What you’re seeing above is the single route to get to Atuler, a clifftop village in southwest China. What you’re also seeing is children as young as six years old making the nearly half-mile ascent home via treacherous paths and that rickety-ass wooden ladder. It’s as scary as it looks; a reporter dispatched to the village reportedly burst into hysterical tears while attempting the climb (admittedly, tears are one of several liquids we’d burst into, were we to try). Meanwhile, the village’s schoolchildren regularly and fearlessly pull off this 90-minute reenactment of Cliffhanger, with heavy book bags in place of Stallone’s weighty pecs.

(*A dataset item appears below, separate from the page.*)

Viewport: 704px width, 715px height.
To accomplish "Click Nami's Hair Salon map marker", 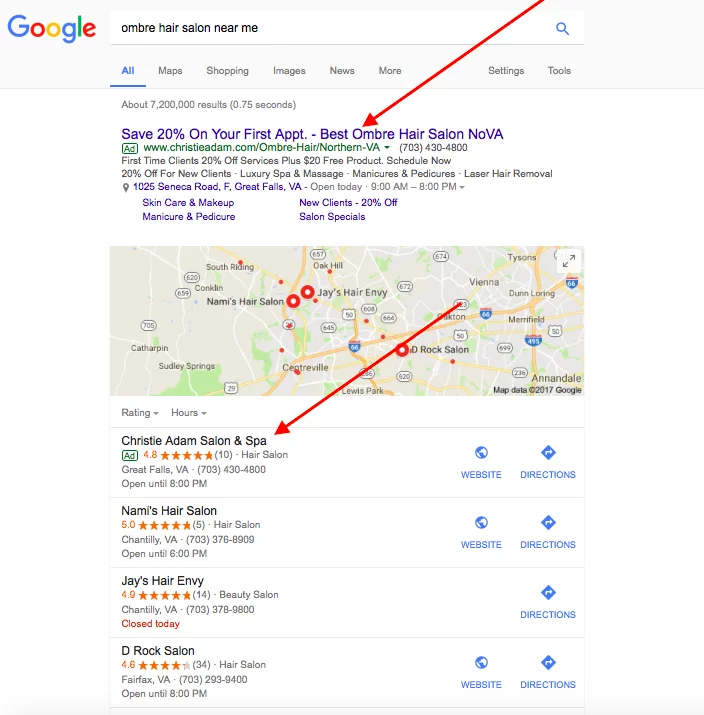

Atuler is home to a mere 72 families, most of whom make their living farming chili peppers. Though by the villagers’ own tally, they’ve “only” tragically lost seven or eight of their number to the murderous, greedy hand of gravity, many more have been horrifically injured by falls, and this combined with recent media attention spurred the Chinese government to make the climb safer. They did so by replacing the homemade (and oft-rotted) wooden ladder with a much sturdier (but equally terrifying) metal one, because no one ever said that safety couldn’t be accompanied by shitted pants.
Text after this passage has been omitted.